Despite such noise and in spite of its name, the Chicago Zen Center has resided at 2029 Ridge Ave. in Evanston since the mid-1970s.
A group formed and opened the local center after Zen expert Roshi Philip Kapleau, who had founded the Rochester Zen Center in Rochester, N.Y., in the 1960s, held a public workshop in Chicago during the early ’70s. For years the center was affiliated with the Rochester center, which sent teachers to Evanston a few times each year to conduct meditative retreats.
Then Ross, a former Catholic who was ordained in 1992 as a Zen Buddhist priest, became the Chicago Zen Center’s director in 1996. He was sanctioned as a teacher two years later.
From the outside the Zen center resembles a typical Evanston house.
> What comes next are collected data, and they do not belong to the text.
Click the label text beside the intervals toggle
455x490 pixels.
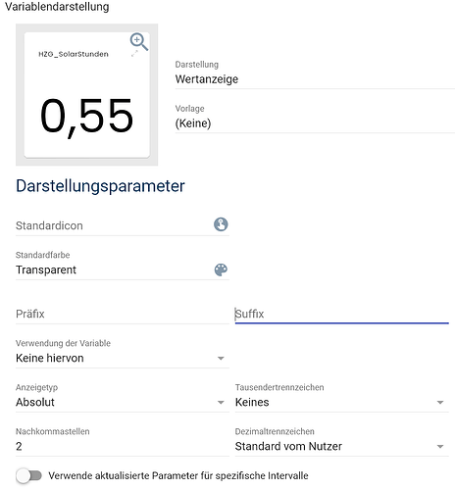click(x=178, y=475)
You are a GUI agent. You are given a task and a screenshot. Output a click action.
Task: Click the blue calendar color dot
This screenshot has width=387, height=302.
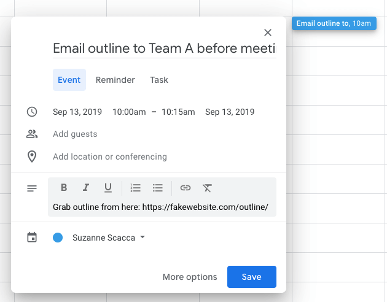[58, 238]
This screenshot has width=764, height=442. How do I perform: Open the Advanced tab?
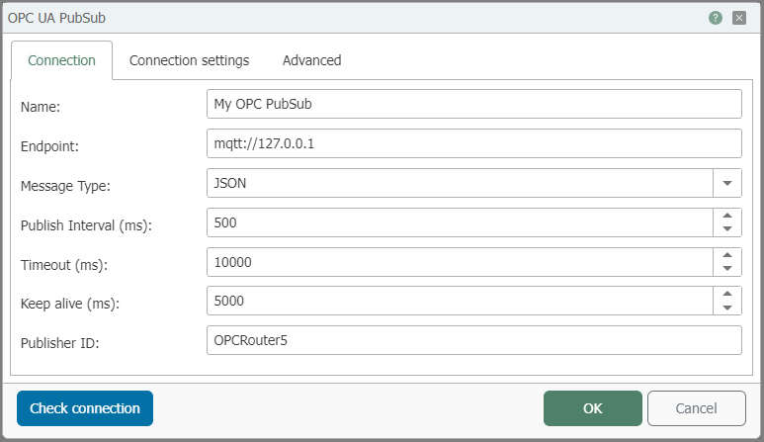312,60
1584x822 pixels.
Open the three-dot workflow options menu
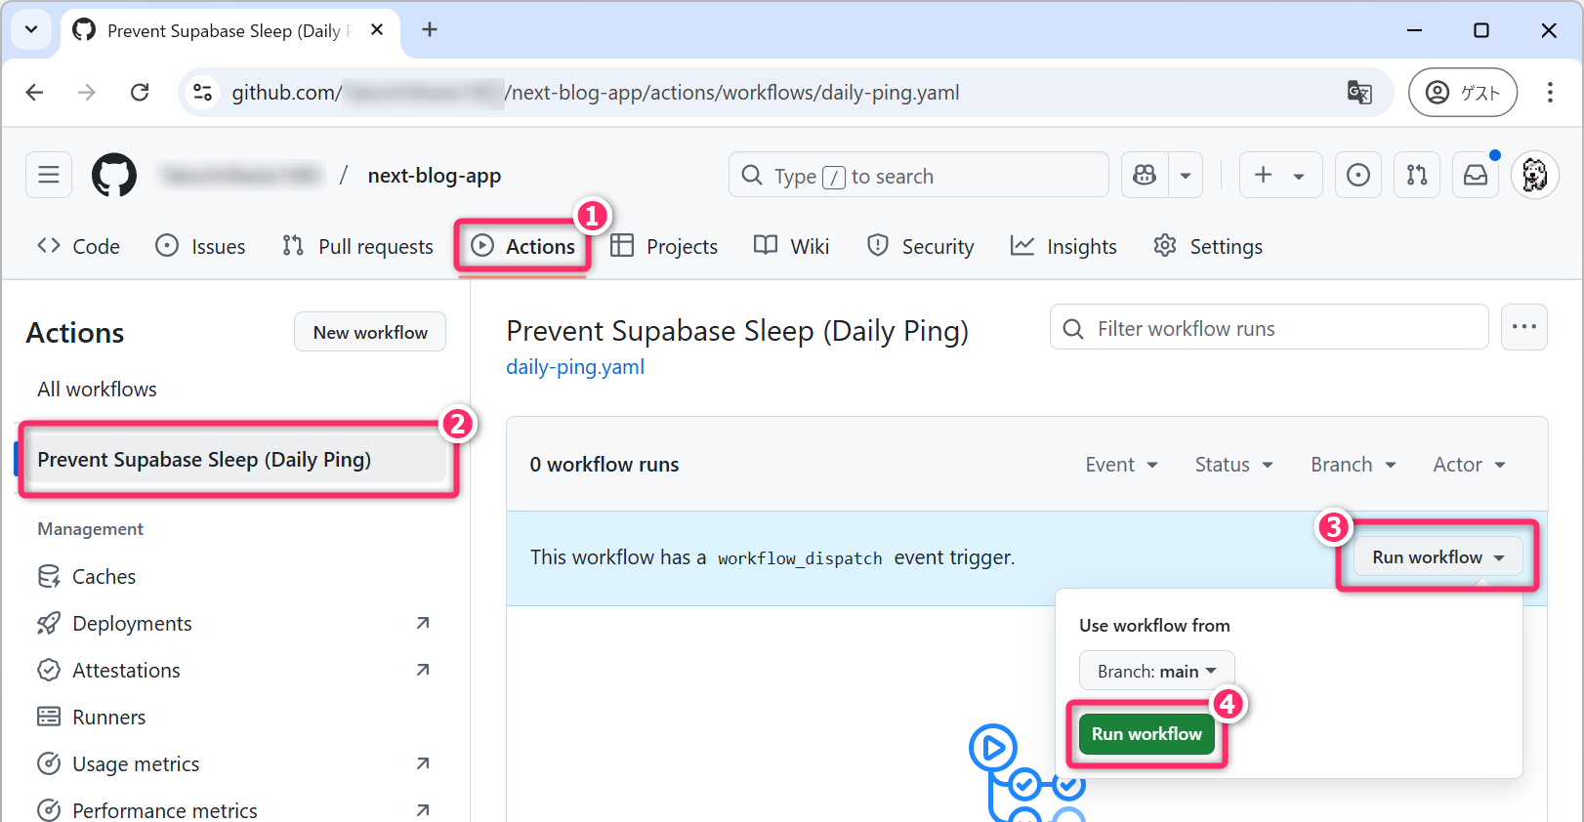pos(1523,327)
It has a sprawling front porch, ample windows and gray-green siding. Ross said he hopes his bamboo plantings on the center’s north side will grow into the most massive grove in the city.
Inside, the aroma of incense — a difficult-to-find, Japanese temple variety, Ross noted — wafts through the halls. Walls have been added and subtracted. Bathrooms glow with bright blue and green paint.
“If you’re going to be a Zen teacher in the West,” Ross said, “you have to know carpentry and electricity and all of that.”
Meditation occurs on the polished wooden floors of the zendo, a large room that overlooks Ridge Avenue from the second floor. A small Buddha statue poses on an altar at the front…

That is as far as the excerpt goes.